When I was in Walton prison I was briefly located on the landing above ‘Basic’ regime. In a nutshell, if a prisoner misbehaves by committing a serious offence (failed drug test, phone, fight) or a string of lesser offences (fail to go to work, follow a lawful order) they are placed on Basic regime for 28 days. This involves a loss of personal clothing, loss of gym, loss of canteen / earnings and a loss of in cell TV. Basic involves a lot of boring bang-up with incremental easing of sanctions dependant on improved behaviour.
There were times when I (and others) would turn off our TV’s and just listen to the conversations that the lads on Basic had through their windows – often they were more entertaining. A particularly riveting exchange occurred shortly after one of the Basics returned from a domestic visit by a friend or family member, it went like this.
Peter “How did you get on lad? Did you get sorted?”
Paul “Yes lad. I’ve got it here. Just give us a few minutes to cut it up.”
Peter “Yes lad, I’ll get a line ready.”
There were a few exchanges and muttered expletives as the lads did their best to attach a length of torn blanket between their windows by swinging it like a pendulum. Finally they made contact.
Paul “Lad, have you any Olive?”
Peter “What”
Paul “Have you any OLIVE lad, OLIVE OIL – Foil?”
Peter “What? Oh yeah lad, got some here, I’ll send it over.”
More mutterings as the line is passed one way with the tin foil attached, then the other way as heroin is exchanged.
Peter “That’s a decent little bit lad. Looks proper. I’m on it!”
Paul “Yes lad. Me too!”
There followed a period of quiet, which I assumed was due to the lads smoking heroin off the tin foil that they had exchanged. About 15 minutes later the conversation picked up again – albeit with the speech at a more ‘chillaxed’ level.
Paul “Well lad. How’s that for you?”
Peter “Sound lad. I’m mashed. Well chilled.”
Paul “Well you’ll be happy now cos I’ve got enough for the same tomorrow and the next day”
Peter “Is right lad, we’ll ride this basic like a piece of piss!”
Paul “Is right lad. Speak to you tomorrow.”
And that was it for the night.

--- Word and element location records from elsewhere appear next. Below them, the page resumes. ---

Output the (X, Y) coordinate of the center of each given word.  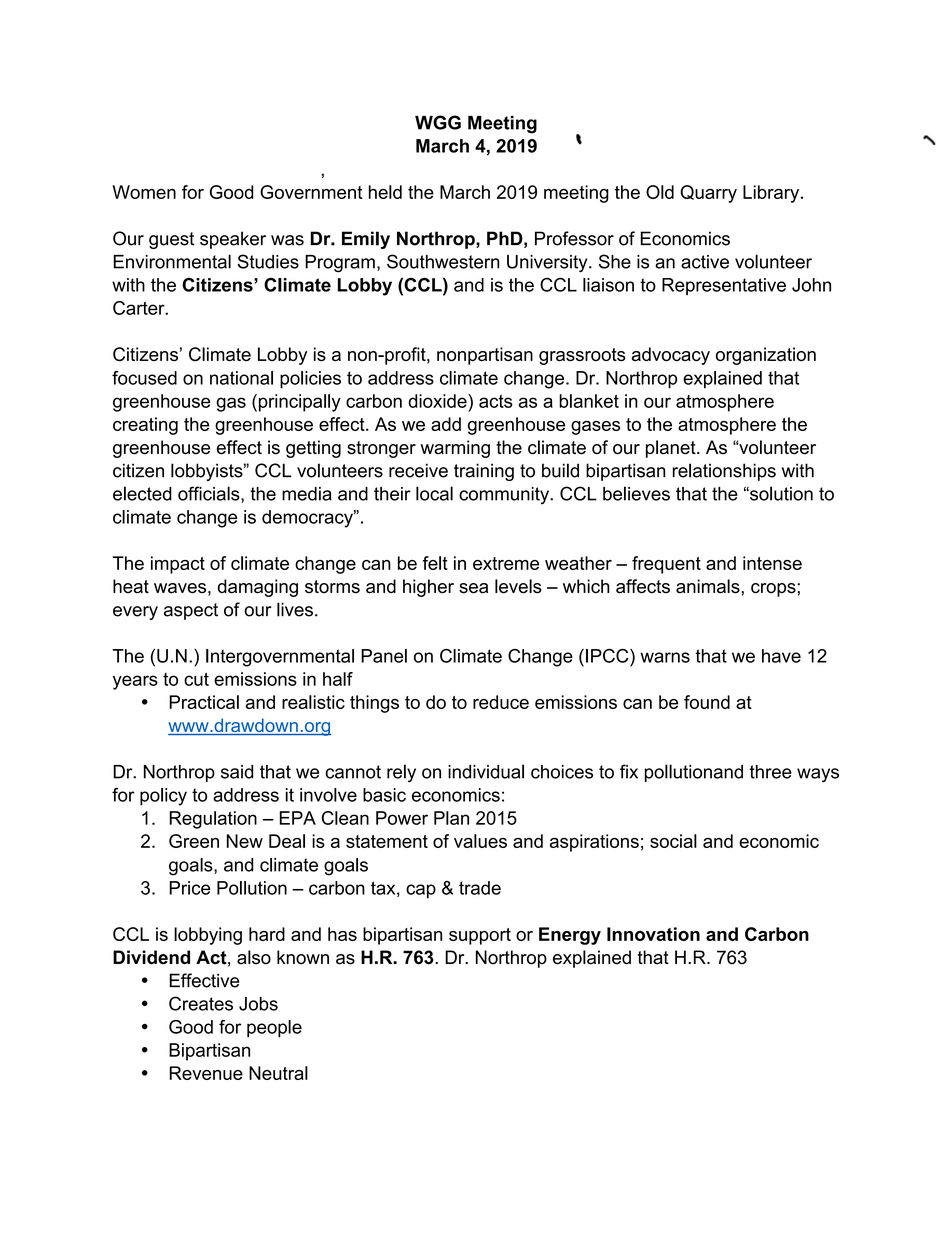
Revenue (206, 1073)
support (480, 936)
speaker (233, 240)
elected (142, 493)
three (771, 772)
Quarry (708, 194)
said (237, 772)
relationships (724, 472)
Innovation (653, 934)
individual (486, 771)
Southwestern (443, 261)
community (505, 496)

The pair turned in and I went back to my evening. But the following morning I woke to a kerfuffle. It didn’t take long to realise that the lads below were being spun by the security team. When we were unlocked the worst had already taken place, I saw one of the kangas with an evidence bag contained blackened tin foil. The pair were frog marched off to be drugs tested and no doubt brought for an adjudication that would extend their stay on Basic.
That evening I overheard the pair talking again.
Peter “How did they get on us so quickly lad?”
Paul “They must have been tipped off lad.”
Peter “Who do you think did it?”
Paul “It’s them upstairs lad, they’re all snitches.”
I don’t doubt for a second that the security team were tipped off. I am certain that the tip came from somebody who had overheard their conversation. The geography of the wing really should have been a clue.
Peter was located in cell 2. Paul was located in cell 1. A mere two feet away from their cells was another window – the window to an office that is occupied by prison staff, specifically the night watch kanga that fills in observation reports on the hour every hour. Peter and Paul are typical of the criminal masterminds that I have met throughout my sentence – the lads who will tip you off to a fool-proof scams and ways to beat security systems or surveillance, while they are in prison.